El pasado 21 de abril, el “Diario” nos
informaba de la petición de perdón de los obispos vascos por las
“complicidades, ambigüedades y omisiones” de la Iglesia en los años de ETA. Esta
solicitud que, aunque tardía es de agradecer, ha sido coincidente con la efectuada
por la banda terrorista ETA que tantas reacciones ha provocado.
Yo me voy referir a una “omisión” de
la Iglesia en esta materia. Para ello me remonto al año 1974 y a la crisis en las relaciones entre la
Iglesia y el Estado español, generada por la homilía sobre “el problema vasco”,
que el obispo de Bilbao Añoveros (obispo de Cádiz durante varios años y con una
calle dedicada en mi pueblo) hizo leer, obligatoriamente, en las iglesias de su
diócesis los días 23 y 24 de febrero de 1974. La lectura del documento provocó
graves tensiones entre el gobierno de Arias Navarro y la Santa Sede. Se llegó
al extremo de querer expulsar al obispo de España y, para ello, se tuvo un
avión oficial preparado en el aeropuerto bilbaíno de Sondica. En el proceso
que, obviamente, no puedo detallar, se llegó a considerar la excomunión para el
presidente del gobierno español –así lo recoge el cardenal Tarancón en sus
“Confesiones”- si cumplía con la amenaza de expulsar a monseñor Añoveros.
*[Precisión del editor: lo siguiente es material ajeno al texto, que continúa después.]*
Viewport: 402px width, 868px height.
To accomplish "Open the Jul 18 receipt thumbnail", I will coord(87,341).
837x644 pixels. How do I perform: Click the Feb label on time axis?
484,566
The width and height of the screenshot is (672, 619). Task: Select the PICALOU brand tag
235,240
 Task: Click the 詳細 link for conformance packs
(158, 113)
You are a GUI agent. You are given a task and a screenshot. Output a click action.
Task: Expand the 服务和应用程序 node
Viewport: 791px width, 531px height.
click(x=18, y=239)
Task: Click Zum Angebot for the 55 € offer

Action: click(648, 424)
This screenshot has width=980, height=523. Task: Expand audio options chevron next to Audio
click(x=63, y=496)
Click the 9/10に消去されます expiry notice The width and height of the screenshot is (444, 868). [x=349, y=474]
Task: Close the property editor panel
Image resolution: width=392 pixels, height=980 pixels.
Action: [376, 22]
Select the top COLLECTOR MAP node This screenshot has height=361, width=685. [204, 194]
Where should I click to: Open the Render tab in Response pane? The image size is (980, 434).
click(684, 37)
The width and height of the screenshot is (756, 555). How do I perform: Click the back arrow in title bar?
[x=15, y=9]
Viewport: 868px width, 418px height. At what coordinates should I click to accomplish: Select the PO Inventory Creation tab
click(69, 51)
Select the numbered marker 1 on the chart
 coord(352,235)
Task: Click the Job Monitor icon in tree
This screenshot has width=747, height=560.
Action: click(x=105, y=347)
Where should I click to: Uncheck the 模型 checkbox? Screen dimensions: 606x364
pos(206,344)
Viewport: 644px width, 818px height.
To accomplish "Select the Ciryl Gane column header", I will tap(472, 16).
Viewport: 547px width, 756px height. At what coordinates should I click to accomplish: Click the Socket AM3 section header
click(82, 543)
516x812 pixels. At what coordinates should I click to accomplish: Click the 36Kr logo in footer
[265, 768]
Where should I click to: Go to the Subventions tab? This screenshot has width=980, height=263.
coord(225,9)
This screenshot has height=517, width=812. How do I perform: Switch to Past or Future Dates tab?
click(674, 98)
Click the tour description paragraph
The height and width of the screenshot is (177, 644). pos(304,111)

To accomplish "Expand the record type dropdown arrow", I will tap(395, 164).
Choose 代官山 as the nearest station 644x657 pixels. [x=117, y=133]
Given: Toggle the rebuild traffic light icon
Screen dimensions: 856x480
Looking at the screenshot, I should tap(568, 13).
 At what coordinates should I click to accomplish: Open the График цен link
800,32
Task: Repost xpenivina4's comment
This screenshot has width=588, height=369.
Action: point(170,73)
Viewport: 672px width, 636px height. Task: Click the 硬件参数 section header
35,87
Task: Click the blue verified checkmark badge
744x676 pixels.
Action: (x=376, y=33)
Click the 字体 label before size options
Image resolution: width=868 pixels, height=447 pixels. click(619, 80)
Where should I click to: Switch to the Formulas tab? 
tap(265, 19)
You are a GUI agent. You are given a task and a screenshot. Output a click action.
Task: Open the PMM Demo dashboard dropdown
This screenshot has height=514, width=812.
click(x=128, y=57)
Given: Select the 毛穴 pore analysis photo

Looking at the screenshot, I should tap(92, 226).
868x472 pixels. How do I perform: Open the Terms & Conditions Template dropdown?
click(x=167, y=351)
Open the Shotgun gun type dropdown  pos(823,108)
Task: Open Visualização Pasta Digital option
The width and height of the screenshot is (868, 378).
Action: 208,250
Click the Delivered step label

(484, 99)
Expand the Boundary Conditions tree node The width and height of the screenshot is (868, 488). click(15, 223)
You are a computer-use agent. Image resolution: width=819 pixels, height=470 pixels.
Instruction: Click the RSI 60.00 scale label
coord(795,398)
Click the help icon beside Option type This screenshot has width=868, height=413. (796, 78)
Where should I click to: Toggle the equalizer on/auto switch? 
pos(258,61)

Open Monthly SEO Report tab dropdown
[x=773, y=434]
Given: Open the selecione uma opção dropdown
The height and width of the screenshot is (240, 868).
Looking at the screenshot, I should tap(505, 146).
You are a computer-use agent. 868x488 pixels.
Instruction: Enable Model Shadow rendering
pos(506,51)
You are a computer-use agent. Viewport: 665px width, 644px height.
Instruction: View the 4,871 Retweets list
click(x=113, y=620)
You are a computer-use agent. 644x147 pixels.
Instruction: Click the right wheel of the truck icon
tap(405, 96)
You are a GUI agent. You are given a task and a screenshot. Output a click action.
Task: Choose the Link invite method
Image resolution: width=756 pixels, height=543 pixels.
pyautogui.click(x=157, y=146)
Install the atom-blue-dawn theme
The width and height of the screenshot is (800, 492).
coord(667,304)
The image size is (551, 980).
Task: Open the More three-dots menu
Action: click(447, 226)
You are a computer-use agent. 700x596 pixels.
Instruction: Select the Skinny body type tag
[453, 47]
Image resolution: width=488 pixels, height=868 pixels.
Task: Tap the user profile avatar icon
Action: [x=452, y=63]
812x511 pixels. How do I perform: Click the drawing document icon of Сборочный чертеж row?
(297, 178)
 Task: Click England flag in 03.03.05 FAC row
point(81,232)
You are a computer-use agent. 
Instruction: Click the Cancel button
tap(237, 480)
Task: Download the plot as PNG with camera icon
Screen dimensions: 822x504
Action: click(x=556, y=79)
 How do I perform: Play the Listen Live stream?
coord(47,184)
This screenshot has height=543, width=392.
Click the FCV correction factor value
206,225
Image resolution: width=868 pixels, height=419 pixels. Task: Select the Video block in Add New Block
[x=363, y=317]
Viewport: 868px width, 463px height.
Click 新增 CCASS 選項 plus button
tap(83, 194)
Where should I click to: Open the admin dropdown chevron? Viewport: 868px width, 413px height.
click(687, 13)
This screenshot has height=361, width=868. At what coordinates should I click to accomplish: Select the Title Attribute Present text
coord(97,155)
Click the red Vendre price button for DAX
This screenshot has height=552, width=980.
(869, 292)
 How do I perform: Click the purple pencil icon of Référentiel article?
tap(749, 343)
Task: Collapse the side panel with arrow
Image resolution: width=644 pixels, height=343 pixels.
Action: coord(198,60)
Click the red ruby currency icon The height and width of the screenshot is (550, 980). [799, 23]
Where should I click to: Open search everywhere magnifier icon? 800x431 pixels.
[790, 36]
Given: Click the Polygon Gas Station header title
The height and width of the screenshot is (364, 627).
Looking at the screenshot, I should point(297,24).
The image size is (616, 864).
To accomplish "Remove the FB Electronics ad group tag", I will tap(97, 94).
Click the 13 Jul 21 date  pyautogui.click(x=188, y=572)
Contrasta
la firmeza de la Iglesia ante la presión del régimen franquista con las
“complicidades, ambigüedades y omisiones” en los años de ETA por las que ahora
se pide perdón. En mi opinión, la “gran omisión” de la Iglesia ante una
organización terrorista que ha asesinado en España a más de ochocientas
personas no es otras que, en ningún momento, la Iglesia haya amenazado con
excomulgar a los miembros de ETA y a sus colaboradores.